Brows knitted, Cassandra rifled her memory bank, then pointed beyond the wall. Backs bent, they darted from one bund barrier to the other, then cut along the tank foundations onto the helipad. Watson caught a glimpse of the jetty 100 meters away, and a sharp, white shape at its far end. His heart began to race. The yacht, it had to be. For a moment he considered going back to the others, but then on second thoughts... If he could put Cassandra on board with a few rudimentary instructions, she could get the ball rolling while he went back for the gang. The only thing that could happen, he smugly reminded himself, fighting the impulse to punch the air, was what did happen. There was the yacht. He'd found Rebekah and Alana. As for the loss... those deliberations were best left for later.

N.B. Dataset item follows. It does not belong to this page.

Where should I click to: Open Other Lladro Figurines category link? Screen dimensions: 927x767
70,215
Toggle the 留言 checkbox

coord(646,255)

He knew something was wrong the moment they set foot onto the pier, and his face fell as his hopes crashed down around him. Cassandra had the sense to say nothing, as they stood looking at the bow of the 45-footer, sticking straight up out of the water, the top of the mast just visible, deformed like a crudely-straightened paperclip. "They must have scuttled her."
"Scuttled?"
"Sunk it. Sent it to the bottom. I gather Prince Yusef's not flavour of the month."
"There's another prince, Rashiid. Yusef stole his girlfriend once."
"Make sure to remind me. If I'm ever tempted to poach."
"You already have." Cassandra whispered wryly. "You took the king's wife."
Watson looked down at her. "She was mine first. Finder's keepers."
'His first?' Cassandra opened her mouth, then closed it again, frowning.
"Well," Watson sighed, the fantasy of his triumphant return in tatters, "we can't just hang around here."